▶ **PROBLEM STATEMENT**: The entries below must be copied exactly as they are.

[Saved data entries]
* * *

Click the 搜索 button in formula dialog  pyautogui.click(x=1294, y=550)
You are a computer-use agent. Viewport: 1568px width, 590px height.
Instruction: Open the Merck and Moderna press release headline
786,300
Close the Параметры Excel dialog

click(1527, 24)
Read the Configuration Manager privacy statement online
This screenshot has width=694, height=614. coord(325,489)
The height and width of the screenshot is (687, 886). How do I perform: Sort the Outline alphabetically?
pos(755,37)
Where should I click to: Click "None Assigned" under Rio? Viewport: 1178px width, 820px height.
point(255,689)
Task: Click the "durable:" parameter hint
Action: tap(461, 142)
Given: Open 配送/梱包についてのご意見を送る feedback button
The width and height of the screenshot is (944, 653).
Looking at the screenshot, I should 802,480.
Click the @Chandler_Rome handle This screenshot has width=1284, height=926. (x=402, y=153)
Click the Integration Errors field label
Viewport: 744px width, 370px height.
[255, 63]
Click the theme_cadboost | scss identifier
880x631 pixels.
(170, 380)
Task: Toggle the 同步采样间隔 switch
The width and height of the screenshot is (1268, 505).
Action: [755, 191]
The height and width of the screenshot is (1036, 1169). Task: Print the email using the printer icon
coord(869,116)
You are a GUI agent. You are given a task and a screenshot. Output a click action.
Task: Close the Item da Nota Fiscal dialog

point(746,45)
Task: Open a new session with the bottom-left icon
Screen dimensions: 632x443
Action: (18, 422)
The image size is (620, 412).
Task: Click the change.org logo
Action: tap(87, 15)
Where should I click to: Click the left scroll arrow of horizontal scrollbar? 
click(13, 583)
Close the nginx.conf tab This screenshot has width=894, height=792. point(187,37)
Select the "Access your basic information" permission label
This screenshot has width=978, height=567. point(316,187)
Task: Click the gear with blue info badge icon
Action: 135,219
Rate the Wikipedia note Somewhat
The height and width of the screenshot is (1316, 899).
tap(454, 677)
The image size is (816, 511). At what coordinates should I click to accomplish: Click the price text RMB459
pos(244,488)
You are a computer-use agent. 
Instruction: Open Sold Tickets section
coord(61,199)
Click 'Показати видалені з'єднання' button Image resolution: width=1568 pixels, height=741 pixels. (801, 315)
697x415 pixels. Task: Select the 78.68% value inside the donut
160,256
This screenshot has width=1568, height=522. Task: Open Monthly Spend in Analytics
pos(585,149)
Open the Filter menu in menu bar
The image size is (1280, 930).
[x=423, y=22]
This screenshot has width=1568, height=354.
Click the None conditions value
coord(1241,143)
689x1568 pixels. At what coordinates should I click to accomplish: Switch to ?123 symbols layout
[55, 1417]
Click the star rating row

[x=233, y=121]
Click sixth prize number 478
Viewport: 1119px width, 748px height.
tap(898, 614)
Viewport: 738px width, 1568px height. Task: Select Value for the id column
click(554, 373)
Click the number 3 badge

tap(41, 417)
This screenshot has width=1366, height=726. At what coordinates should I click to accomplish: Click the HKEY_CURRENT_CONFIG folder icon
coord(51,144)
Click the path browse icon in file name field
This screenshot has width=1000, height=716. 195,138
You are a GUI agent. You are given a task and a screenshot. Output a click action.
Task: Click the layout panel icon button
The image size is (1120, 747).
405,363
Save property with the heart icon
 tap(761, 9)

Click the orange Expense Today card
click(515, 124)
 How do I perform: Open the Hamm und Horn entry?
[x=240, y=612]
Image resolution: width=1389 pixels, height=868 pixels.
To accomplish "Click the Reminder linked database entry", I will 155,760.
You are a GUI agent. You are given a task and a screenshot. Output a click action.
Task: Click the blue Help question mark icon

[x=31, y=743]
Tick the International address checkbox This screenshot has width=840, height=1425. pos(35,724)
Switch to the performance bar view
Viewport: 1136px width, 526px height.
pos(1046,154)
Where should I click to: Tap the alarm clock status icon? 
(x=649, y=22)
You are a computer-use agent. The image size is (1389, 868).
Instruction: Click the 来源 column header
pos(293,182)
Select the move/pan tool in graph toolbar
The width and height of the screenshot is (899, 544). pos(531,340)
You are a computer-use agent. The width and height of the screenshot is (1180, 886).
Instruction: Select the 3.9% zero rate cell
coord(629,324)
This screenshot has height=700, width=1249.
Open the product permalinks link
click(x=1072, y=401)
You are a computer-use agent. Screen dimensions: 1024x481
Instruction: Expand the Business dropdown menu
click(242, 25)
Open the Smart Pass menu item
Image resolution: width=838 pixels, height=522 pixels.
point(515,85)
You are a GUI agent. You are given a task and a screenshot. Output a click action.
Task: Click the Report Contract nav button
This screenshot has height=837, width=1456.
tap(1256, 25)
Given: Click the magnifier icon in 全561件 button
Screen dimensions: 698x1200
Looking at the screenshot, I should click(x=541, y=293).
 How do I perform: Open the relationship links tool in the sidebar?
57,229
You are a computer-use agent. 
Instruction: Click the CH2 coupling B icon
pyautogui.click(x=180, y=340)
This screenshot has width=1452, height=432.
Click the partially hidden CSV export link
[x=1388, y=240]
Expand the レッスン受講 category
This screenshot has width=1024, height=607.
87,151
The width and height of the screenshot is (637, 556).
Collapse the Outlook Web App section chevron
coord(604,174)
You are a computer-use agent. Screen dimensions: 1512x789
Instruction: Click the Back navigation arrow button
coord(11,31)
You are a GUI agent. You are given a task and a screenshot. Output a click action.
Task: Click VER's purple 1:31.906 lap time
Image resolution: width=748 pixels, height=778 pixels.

* * *

▶ **EXERCISE ANSWER**:
Click the 搜索 button in formula dialog  pyautogui.click(x=1294, y=550)
You are a computer-use agent. Viewport: 1568px width, 590px height.
Instruction: Open the Merck and Moderna press release headline
786,300
Close the Параметры Excel dialog

click(1527, 24)
Read the Configuration Manager privacy statement online
This screenshot has width=694, height=614. coord(325,489)
The height and width of the screenshot is (687, 886). How do I perform: Sort the Outline alphabetically?
pos(755,37)
Where should I click to: Click "None Assigned" under Rio? Viewport: 1178px width, 820px height.
point(255,689)
Task: Click the "durable:" parameter hint
Action: tap(461, 142)
Given: Open 配送/梱包についてのご意見を送る feedback button
The width and height of the screenshot is (944, 653).
Looking at the screenshot, I should 802,480.
Click the @Chandler_Rome handle This screenshot has width=1284, height=926. (x=402, y=153)
Click the Integration Errors field label
Viewport: 744px width, 370px height.
[255, 63]
Click the theme_cadboost | scss identifier
880x631 pixels.
(170, 380)
Task: Toggle the 同步采样间隔 switch
The width and height of the screenshot is (1268, 505).
Action: [755, 191]
The height and width of the screenshot is (1036, 1169). Task: Print the email using the printer icon
coord(869,116)
You are a GUI agent. You are given a task and a screenshot. Output a click action.
Task: Close the Item da Nota Fiscal dialog

point(746,45)
Task: Open a new session with the bottom-left icon
Screen dimensions: 632x443
Action: (18, 422)
The image size is (620, 412).
Task: Click the change.org logo
Action: tap(87, 15)
Where should I click to: Click the left scroll arrow of horizontal scrollbar? 
click(13, 583)
Close the nginx.conf tab This screenshot has width=894, height=792. point(187,37)
Select the "Access your basic information" permission label
This screenshot has width=978, height=567. point(316,187)
Task: Click the gear with blue info badge icon
Action: 135,219
Rate the Wikipedia note Somewhat
The height and width of the screenshot is (1316, 899).
tap(454, 677)
The image size is (816, 511). At what coordinates should I click to accomplish: Click the price text RMB459
pos(244,488)
You are a computer-use agent. 
Instruction: Open Sold Tickets section
coord(61,199)
Click 'Показати видалені з'єднання' button Image resolution: width=1568 pixels, height=741 pixels. (801, 315)
697x415 pixels. Task: Select the 78.68% value inside the donut
160,256
This screenshot has width=1568, height=522. Task: Open Monthly Spend in Analytics
pos(585,149)
Open the Filter menu in menu bar
The image size is (1280, 930).
[x=423, y=22]
This screenshot has width=1568, height=354.
Click the None conditions value
coord(1241,143)
689x1568 pixels. At what coordinates should I click to accomplish: Switch to ?123 symbols layout
[55, 1417]
Click the star rating row

[x=233, y=121]
Click sixth prize number 478
Viewport: 1119px width, 748px height.
tap(898, 614)
Viewport: 738px width, 1568px height. Task: Select Value for the id column
click(554, 373)
Click the number 3 badge

tap(41, 417)
This screenshot has width=1366, height=726. At what coordinates should I click to accomplish: Click the HKEY_CURRENT_CONFIG folder icon
coord(51,144)
Click the path browse icon in file name field
This screenshot has width=1000, height=716. 195,138
You are a GUI agent. You are given a task and a screenshot. Output a click action.
Task: Click the layout panel icon button
The image size is (1120, 747).
405,363
Save property with the heart icon
 tap(761, 9)

Click the orange Expense Today card
click(515, 124)
 How do I perform: Open the Hamm und Horn entry?
[x=240, y=612]
Image resolution: width=1389 pixels, height=868 pixels.
To accomplish "Click the Reminder linked database entry", I will 155,760.
You are a GUI agent. You are given a task and a screenshot. Output a click action.
Task: Click the blue Help question mark icon

[x=31, y=743]
Tick the International address checkbox This screenshot has width=840, height=1425. pos(35,724)
Switch to the performance bar view
Viewport: 1136px width, 526px height.
pos(1046,154)
Where should I click to: Tap the alarm clock status icon? 
(x=649, y=22)
You are a computer-use agent. The image size is (1389, 868).
Instruction: Click the 来源 column header
pos(293,182)
Select the move/pan tool in graph toolbar
The width and height of the screenshot is (899, 544). pos(531,340)
You are a computer-use agent. The width and height of the screenshot is (1180, 886).
Instruction: Select the 3.9% zero rate cell
coord(629,324)
This screenshot has height=700, width=1249.
Open the product permalinks link
click(x=1072, y=401)
You are a computer-use agent. Screen dimensions: 1024x481
Instruction: Expand the Business dropdown menu
click(242, 25)
Open the Smart Pass menu item
Image resolution: width=838 pixels, height=522 pixels.
point(515,85)
You are a GUI agent. You are given a task and a screenshot. Output a click action.
Task: Click the Report Contract nav button
This screenshot has height=837, width=1456.
tap(1256, 25)
Given: Click the magnifier icon in 全561件 button
Screen dimensions: 698x1200
Looking at the screenshot, I should click(x=541, y=293).
 How do I perform: Open the relationship links tool in the sidebar?
57,229
You are a computer-use agent. 
Instruction: Click the CH2 coupling B icon
pyautogui.click(x=180, y=340)
This screenshot has width=1452, height=432.
Click the partially hidden CSV export link
[x=1388, y=240]
Expand the レッスン受講 category
This screenshot has width=1024, height=607.
87,151
The width and height of the screenshot is (637, 556).
Collapse the Outlook Web App section chevron
coord(604,174)
You are a computer-use agent. Screen dimensions: 1512x789
Instruction: Click the Back navigation arrow button
coord(11,31)
You are a GUI agent. You are given a task and a screenshot. Output a click action.
Task: Click VER's purple 1:31.906 lap time
Image resolution: width=748 pixels, height=778 pixels.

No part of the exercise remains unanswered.